═══ EXCERTO DA PÁGINA ═══

No dia 18 de Outubro, a Folha publicou um trabalho a denunciar um eventual  esquema de difusão de mensagens em massa financiadas por empresários, alguns próximos de Bolsonaro, na rede WhatsApp, contra o candidato do Partido dos Trabalhadores (PT), Fernando Haddad.

A Folha denunciou que a jornalista Patrícia Campos Mello, autora da reportagem, “recebeu centenas de mensagens nas redes sociais” com “ameaças” de grupos de apoio a Bolsonaro. Os “agressores”, como a Folha lhes chama, fizeram circular memes ofensivos nas redes sociais, incentivaram eleitores de Bolsonaro a confrontar a jornalista quando esta moderar, segunda-feira, um painel, e ligaram-lhe por duas vezes (“uma voz masculina a ameaçou”).

O WhatsApp de Mello foi pirateado e mensagens foram apagadas. Outras tantas mensagens pró-Bolsonaro foram enviadas “para alguns dos contactos da agenda telefónica da profissional”, diz o jornal.

═══

* _OBJETIVO DA TAREFA_:
Reproduza, sem alterações, o trecho do texto sobre a reportagem da Folha que vai de "O WhatsApp de" até "diz o jornal.". Não é preciso recorrer às linhas que se seguem.

═══ MATERIAL FORNECIDO ═══

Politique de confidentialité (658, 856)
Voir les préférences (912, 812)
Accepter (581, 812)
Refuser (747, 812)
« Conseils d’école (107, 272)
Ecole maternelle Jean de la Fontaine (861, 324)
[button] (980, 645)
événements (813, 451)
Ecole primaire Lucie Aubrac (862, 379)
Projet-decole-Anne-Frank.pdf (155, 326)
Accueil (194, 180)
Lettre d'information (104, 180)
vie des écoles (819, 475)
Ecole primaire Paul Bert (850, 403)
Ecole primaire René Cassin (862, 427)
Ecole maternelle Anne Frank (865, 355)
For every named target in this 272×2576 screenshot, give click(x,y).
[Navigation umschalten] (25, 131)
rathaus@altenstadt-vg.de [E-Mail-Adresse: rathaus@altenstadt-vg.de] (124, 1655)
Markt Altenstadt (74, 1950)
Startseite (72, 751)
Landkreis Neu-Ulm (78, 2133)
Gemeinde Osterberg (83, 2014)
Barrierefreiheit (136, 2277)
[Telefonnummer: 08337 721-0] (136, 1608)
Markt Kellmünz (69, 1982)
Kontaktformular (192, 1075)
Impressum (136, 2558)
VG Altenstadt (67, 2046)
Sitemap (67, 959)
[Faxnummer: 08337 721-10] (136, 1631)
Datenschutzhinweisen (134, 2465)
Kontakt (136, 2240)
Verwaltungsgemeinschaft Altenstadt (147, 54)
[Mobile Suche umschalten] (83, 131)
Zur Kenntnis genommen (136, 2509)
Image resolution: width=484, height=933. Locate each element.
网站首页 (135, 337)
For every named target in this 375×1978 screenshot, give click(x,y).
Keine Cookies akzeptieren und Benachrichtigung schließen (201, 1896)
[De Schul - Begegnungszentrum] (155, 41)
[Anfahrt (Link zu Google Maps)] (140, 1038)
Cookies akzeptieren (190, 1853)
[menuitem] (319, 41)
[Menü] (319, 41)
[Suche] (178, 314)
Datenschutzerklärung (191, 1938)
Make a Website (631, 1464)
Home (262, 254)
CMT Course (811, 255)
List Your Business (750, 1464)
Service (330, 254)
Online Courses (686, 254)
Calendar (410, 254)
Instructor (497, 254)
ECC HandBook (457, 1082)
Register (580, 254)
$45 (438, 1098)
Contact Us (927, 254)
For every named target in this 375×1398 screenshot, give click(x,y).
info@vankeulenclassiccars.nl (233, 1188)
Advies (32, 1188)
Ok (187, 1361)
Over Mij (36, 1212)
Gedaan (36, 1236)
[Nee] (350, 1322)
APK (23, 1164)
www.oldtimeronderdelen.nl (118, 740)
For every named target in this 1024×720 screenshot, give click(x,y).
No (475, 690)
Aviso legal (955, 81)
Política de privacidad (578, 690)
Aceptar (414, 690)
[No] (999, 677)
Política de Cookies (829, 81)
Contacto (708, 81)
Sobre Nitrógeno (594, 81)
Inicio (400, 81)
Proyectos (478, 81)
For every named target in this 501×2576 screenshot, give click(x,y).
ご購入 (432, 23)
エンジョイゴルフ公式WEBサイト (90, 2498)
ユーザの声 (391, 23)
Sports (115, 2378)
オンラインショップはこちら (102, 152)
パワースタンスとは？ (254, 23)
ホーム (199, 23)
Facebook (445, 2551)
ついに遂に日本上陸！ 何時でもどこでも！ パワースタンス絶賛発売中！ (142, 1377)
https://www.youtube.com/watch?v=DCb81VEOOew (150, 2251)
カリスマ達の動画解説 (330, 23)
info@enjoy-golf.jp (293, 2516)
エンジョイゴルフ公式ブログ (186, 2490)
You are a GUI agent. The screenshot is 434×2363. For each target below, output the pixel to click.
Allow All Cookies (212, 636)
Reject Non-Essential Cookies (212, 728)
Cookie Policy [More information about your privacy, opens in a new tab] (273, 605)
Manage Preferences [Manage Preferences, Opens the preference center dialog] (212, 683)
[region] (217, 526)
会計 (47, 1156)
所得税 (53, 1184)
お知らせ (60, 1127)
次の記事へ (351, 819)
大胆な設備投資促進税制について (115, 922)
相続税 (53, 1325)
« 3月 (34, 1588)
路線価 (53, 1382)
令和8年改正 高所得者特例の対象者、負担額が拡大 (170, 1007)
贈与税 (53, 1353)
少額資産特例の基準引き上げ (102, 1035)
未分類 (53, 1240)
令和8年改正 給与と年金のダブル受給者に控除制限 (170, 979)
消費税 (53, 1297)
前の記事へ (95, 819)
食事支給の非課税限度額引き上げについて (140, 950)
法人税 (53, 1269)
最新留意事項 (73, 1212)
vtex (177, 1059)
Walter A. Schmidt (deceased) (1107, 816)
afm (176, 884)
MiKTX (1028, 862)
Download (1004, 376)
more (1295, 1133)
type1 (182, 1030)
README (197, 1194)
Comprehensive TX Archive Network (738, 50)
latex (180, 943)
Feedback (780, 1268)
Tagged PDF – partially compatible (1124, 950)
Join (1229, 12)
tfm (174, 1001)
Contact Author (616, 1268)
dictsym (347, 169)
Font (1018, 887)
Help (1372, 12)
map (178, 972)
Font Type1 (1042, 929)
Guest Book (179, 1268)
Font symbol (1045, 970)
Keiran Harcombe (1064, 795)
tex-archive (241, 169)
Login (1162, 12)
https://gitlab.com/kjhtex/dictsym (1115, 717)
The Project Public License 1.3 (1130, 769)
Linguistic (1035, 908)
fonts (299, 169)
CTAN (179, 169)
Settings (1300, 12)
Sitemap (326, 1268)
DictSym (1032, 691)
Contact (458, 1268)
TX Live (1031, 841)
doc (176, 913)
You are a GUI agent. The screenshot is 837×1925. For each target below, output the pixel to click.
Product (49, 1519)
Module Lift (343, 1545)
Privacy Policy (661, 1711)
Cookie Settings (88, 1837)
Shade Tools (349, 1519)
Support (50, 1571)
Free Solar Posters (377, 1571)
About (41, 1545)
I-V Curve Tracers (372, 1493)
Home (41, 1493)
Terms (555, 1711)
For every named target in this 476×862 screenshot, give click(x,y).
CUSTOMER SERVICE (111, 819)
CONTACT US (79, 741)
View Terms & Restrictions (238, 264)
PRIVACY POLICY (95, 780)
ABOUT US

═══

* _RESPOSTA ESPERADA_:
O WhatsApp de Mello foi pirateado e mensagens foram apagadas. Outras tantas mensagens pró-Bolsonaro foram enviadas “para alguns dos contactos da agenda telefónica da profissional”, diz o jornal.